The Humbling Experience of Mountain Biking and Hiking Moab UT and Fruita CO (April 2012)

My girlfriend Ann suggests a wonderful idea for the first week of April: Drive to Utah and spend a number of days mountain biking and hiking at legendary Moab and Fruita. I’m thrilled by the idea. Mountain biking at Moab and Fruita have been on my bucket list for 15-20 years. I have repeatedly heard over the course of my life that these two destinations are ground zero for the best mountain biking on earth.

An April trip to Moab makes sense, as Moab is infamous for being a dry, parched furnace from May through September.

We pack the car with our bikes and gear. But we depart with some trepidation. We have heard, after all, that the week we have chosen was ALSO the annual “Jeep Week” in Moab.

Yikes.

That can only mean crazed, loud, dust-spewing sport vehicles packed in and screaming around the canyons and trails.

But the momentum that has built up for us to enjoy this trip compels us to press on. Even seeing a convoy of jeeps pass by our house on the morning of our departure – surely headed for Moab – does not stop us.

Our drive from Boulder to Moab is about six hours. We drive Interstate 70 west from Denver and veer south on Route 128. Much of our route follows the mighty, impressive Colorado River. Route 128 is designated as a “National Scenic Byway.”

With good reason.

Rt 128 takes one through a stunning red canyon landscape that shocked me with its impressiveness.

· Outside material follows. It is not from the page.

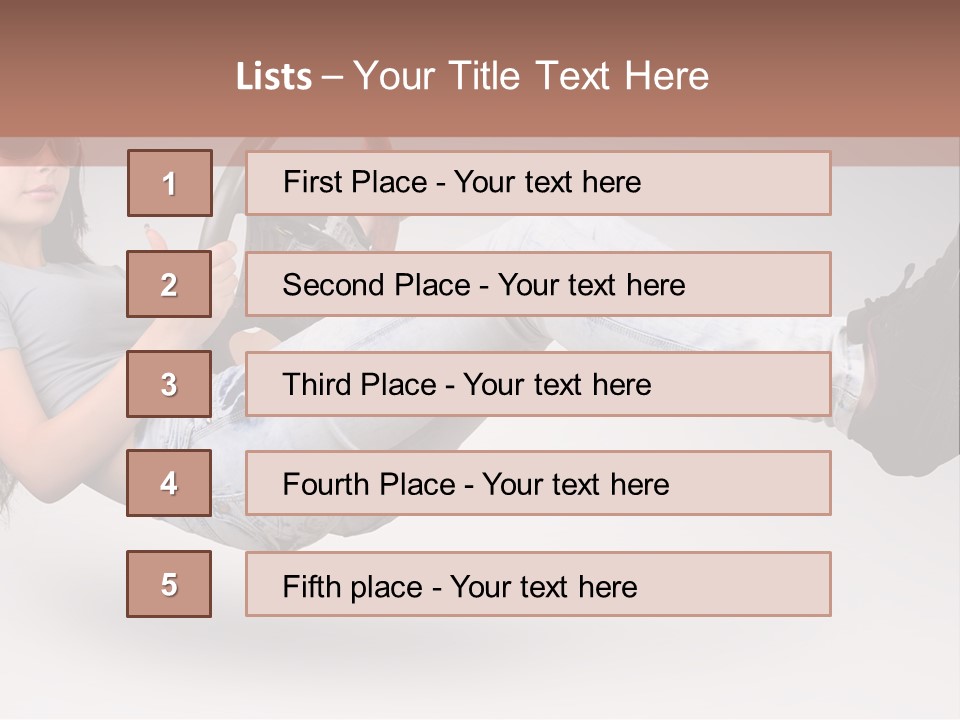Click the hand gripping the steering wheel
Image resolution: width=960 pixels, height=720 pixels.
point(227,265)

Up till this drive, I had not known that Utah contained such a fantastic canyon land. I could not stop taking pictures from my passenger seat.

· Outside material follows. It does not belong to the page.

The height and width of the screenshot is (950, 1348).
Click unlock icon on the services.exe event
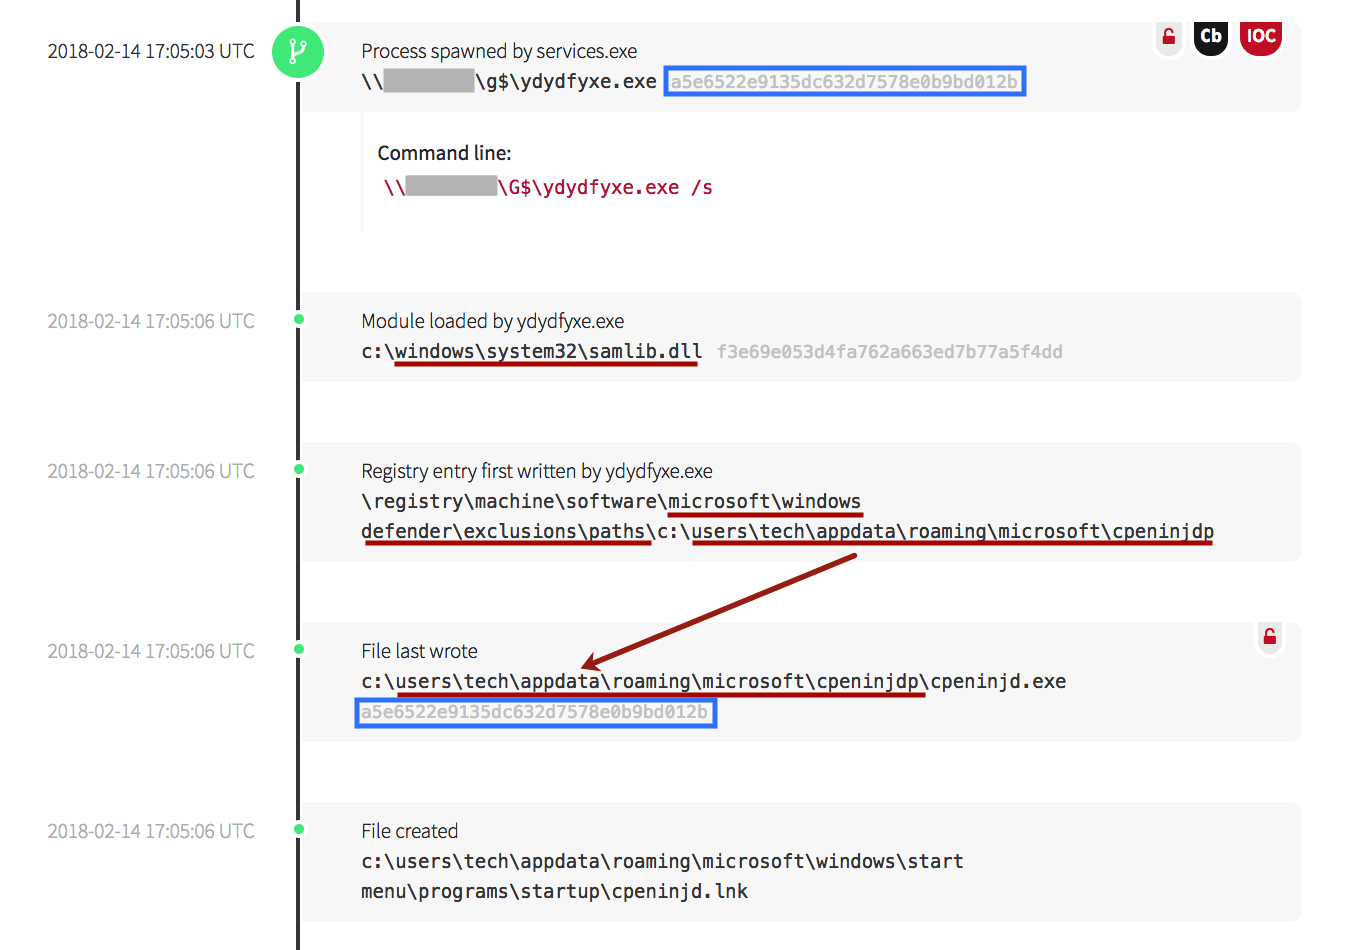click(1168, 37)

Our first taste of Moab is to mountain bike on the renowned Slickrock trail. We sample the “practice loop,” said to be as technically demanding and challenging as the main Slickrock trail, but just shorter. I quickly learn that this is true, as many of the trail sections are so steep that I am humbled to the point of repeatedly having to dismount my full-suspension iron horse and walk up the forbidding incline. In my own defense (and disappointment), however, my mountain bike has never really been tested on serious trails since I bought it second-hand last year. As it turns out, this was a mistake. My chain keeps jumping and slipping from chain ring to chain ring, which makes it impossible for me to power up steep terrain.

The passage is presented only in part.